Sivil anayasa ile ilgili sempozyumlar, paneller, arama konferansları birbiri ardına yapılırken, AKP kanadıındaki çalışmalarda son aşamaya gelindi ve bugünlerde taslağın açıklanması bekleniyor.
Anayasayla ilgili toplantılardan birisi de aralarında TOBB, TİSK, TÜRK-İŞ, HAK-İŞ, MEMUR-SEN, KAMU-SEN, TESK VE TZOB, TBB, TÜSİAD, MÜSİAD, ASKON, KA-DER, KAGİDER, TUSKON, TÜGİAD, TÜGİK, TÜRKONFED ve TVYD’nin bulunduğu 83 sivil toplum kuruluşundan yaklaşık 250 kişinin katıldığı ve geçen hafta sonu TEPAV’da yapılan Anayasa Platformu Ulusal Çalıştayı’ydı. Buradan çıkan sonuçlar bir rapor halinde geçtiğimiz gün açıklandı.
* * *
Sonda söyleyeceğimiz şeyi başta söyleyerek yazımıza başlamak istiyorum. İki gün süren yoğun “masa çalışmaları”ndan sonra ortaya çıkan metin, başlangıç olarak çok önemli bir girişim, ancak metinde göze çarpan yeni açılımların olmaması ve tartışılan konularla ilgili ifadelerin net bir şekilde yazılmaması dikkat çekiyor.
Toplantılarda laikliğin tanımı, başörtüsü sorunu, farklı dilde eğitim gibi pek çok konu konuşulmuş, ancak bunlar “sonuç raporu”na fazlaca yansımamış. Böyle toplantılardan beklenen, kamuoyunda tartışılan konuların ve bu konularla ilgili yapılan görüşmelerin de raporlara yansıtılmasıdır.
TOBB Başkanı Rifat Hisarcıkoğlu, konuşması arasında buna dikkat çekerken, bu platformun bir son değil bir başlangıç olduğunu, kısa süre içinde üç ihtisas komisyonu kurulacağını ve Şubat ayı içinde İstanbul’da buna benzer bir toplantının yapılacağını duyurdu. “Burada önemli olan fikirlerin özgürce dile getirilmesi, tartışılması ve uzlaştığımız hususlar kadar uzlaşamadığımız, çatıştığımız anların da ortaya çıkarılmasıdır” diyerek bir nev'î bu eksikliğe dikkat çekti.
Bizim burada dikkat çekmek istediğimiz husus, daha işin başında toplumda tartışılan konuların metinlere girmesi, hem yeni anayasa hazırlığı içinde olan TBMM’ye bir açılım olacağı, hem de zihinlerdeki sorunlara cevap bulunacağıdır.
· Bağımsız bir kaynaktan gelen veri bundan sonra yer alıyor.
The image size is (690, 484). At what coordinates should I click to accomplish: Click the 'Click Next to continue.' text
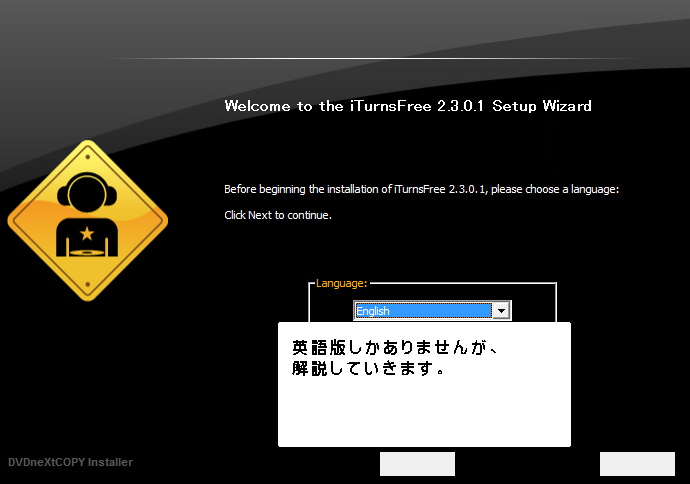coord(277,215)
Çalışma masalarında ortaya çıkan görüşler, önümüzdeki günlerde geniş bir şekilde açıklanacak. Bunların kısa zamanda hazırlanıp kamuoyuna açıklanması bu bakımlardan önem arz ediyor.
* * *
Eksikliğini gördüğümüz başka bir konu daha var. Hisarcıklıoğlu, çalışmalar sırasında iki noktanın “geri adım” ve “sürece katkı sağlamayacağı” gerekçesiyle hiç gündeme getirilmediğini, bunların anayasanın “değiştirilemez” hükümleri ile AB uyum sürecinde, evrensel insan hakları standartlarının iç hukuka aktarılması için anayasal sistemde yapılan değişiklik ve yenilikler olduğunu söylemesi, çalışmaların nasıl ve hangi ortamda yapıldığını gösteriyor. Zira, hiç değilse böyle platformlarda her şeyin tartışılması demokrasinin de gereğidir. Laikliğin net tanımının olmamasından dolayı yıllardır yaşanan sıkıntıların metine konulmamasının eksiklik olduğu da sorulardan ortaya çıktı.
Rapor da dikkatimizi çeken başka bir konu da “Temel hak ve özgürlükler” başlığı altındaki “Temel hak ve özgürlüklere ilişkin kısıtlamalar net tanımlarla yapılmalıdır” şeklindeki ifadeler oldu. Buradan, “özgürlükler kısıtlansın, ancak kısıtlanırken net tanımlansın” gibi bir sonuç çıkartmak mümkün. Halbuki, “Temel hak ve özgürlükler kısıtlanamaz” şeklinde net bir şekilde vurgulanabilirdi.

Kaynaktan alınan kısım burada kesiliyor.